Search each line below for "with", then return the lines where it appears.

*** Record set ***

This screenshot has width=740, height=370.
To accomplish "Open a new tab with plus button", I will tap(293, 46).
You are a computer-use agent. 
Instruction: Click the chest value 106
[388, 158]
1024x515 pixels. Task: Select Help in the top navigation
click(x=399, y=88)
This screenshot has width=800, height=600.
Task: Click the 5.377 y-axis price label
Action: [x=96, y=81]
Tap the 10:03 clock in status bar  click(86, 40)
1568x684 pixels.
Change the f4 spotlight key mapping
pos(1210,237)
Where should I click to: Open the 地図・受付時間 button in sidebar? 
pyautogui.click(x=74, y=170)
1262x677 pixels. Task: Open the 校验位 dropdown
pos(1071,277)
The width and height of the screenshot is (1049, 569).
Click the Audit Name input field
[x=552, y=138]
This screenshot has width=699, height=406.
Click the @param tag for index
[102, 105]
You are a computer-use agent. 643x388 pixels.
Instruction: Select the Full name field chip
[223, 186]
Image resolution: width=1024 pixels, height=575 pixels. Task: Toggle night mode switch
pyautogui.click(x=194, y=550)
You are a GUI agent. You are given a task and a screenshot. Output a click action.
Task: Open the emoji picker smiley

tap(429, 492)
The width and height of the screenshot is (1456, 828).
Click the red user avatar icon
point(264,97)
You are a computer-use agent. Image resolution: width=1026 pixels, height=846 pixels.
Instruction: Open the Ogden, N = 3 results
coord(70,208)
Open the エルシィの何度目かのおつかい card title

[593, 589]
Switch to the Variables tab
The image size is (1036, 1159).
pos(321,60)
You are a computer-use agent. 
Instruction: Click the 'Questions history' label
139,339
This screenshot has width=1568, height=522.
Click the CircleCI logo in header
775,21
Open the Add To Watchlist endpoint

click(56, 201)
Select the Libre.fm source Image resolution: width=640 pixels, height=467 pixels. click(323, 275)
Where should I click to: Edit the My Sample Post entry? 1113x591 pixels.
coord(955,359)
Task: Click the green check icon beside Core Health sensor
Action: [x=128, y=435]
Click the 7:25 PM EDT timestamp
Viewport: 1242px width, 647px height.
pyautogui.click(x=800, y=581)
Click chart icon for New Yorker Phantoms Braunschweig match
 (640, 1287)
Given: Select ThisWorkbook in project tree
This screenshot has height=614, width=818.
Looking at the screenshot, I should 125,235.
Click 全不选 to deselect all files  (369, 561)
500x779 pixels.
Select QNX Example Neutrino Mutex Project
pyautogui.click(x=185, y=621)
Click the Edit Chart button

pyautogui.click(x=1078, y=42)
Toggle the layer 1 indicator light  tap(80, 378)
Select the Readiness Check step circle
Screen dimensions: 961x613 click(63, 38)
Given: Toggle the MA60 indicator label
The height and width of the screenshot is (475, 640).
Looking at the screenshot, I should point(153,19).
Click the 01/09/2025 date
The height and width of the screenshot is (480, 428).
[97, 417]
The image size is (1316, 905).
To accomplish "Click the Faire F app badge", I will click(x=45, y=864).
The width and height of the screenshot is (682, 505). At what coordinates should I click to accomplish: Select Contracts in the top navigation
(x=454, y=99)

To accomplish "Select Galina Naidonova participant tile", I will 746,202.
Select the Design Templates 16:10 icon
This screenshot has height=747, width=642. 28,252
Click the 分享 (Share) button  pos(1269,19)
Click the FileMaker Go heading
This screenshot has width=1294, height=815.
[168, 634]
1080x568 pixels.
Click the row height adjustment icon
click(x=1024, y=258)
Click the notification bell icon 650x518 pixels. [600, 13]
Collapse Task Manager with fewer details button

*** End of Record set ***

# Output
To accomplish "Open a new tab with plus button", I will tap(293, 46).
Collapse Task Manager with fewer details button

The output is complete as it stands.